Vous avez débuté dans le secteur industriel, notamment dans les matériaux, comment s’est effectué cette transition vers le secteur médical ?

J’ai toujours eu l’envie d’entreprendre. Le projet est né quand j’étais consultant dans une société qui montait des projets collaboratifs pour financer de la recherche, ce qui m’a amené à côtoyer beaucoup de chefs d’entreprises dans le textile et dans le médical. J’ai ainsi fait la connaissance des chirurgiens avec qui j’ai fondé Lattice Medical. Les premiers essais pré-cliniques sur les animaux ont été réalisés en 2016. Ils se sont avérés très concluants, ce qui nous a conforté dans notre projet. L’année suivante, nous fondions Lattice Medical.

Quelle est la suite pour Lattice Medical ?

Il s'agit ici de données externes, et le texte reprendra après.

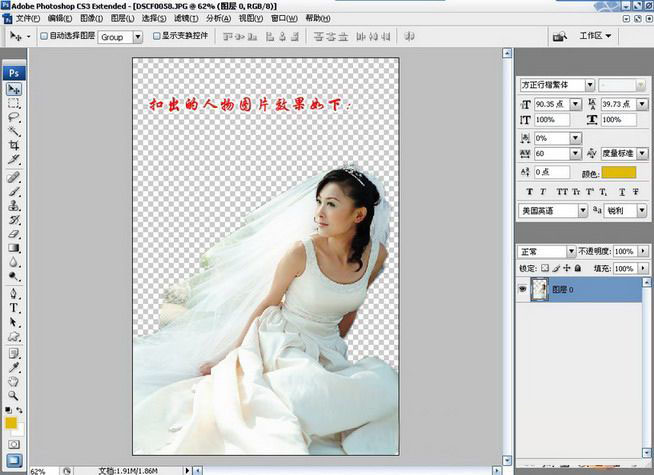Click the 工作区 workspace button

pyautogui.click(x=595, y=36)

Beaucoup de choses vont se jouer l’année prochaine, notamment l’autorisation d’entrer en clinique par l’ANSM (Agence Nationale de Sûreté du Médicament). On espère pouvoir implanter la première femme d’ici 2022. Ce serait une première mondiale. Ensuite, nous entrerons dans trois ans de tests cliniques sur une centaine de patientes. En parallèle, plusieurs commerciaux seront recrutés pour développer la partie commerciale de l’entreprise, créer notre offre, et être prêt pour la commercialisation de Matisse sur l’Europe en 2025. Une deuxième levée de fonds sera alors organisée pour conquérir les marchés américain et brésilien aux alentours de 2028. Entre temps Lattice Service va également se développer pour accompagner les acteurs du monde médical. Lille, Paris et d’autres CHU se sont déjà montré intéressés.

Cette interview fait partie d’une série sur les start-up du secteur de la fabrication additive et de l’impression 3D. Quelle définition donneriez-vous d’une start-up ?

Une start-up est une entreprise jeune, qui a généralement moins de cinq ans ou moins de sept ans dans le médical, et qui développe un contenu disruptif qui amène une rupture technologique sur le marché, une réponse innovante à un besoin.  

Lattice Medical est-elle toujours une start-up ?

Clairement. Lattice Medical est une entreprise jeune, qui a moins de cinq ans, et qui développe un produit très innovant.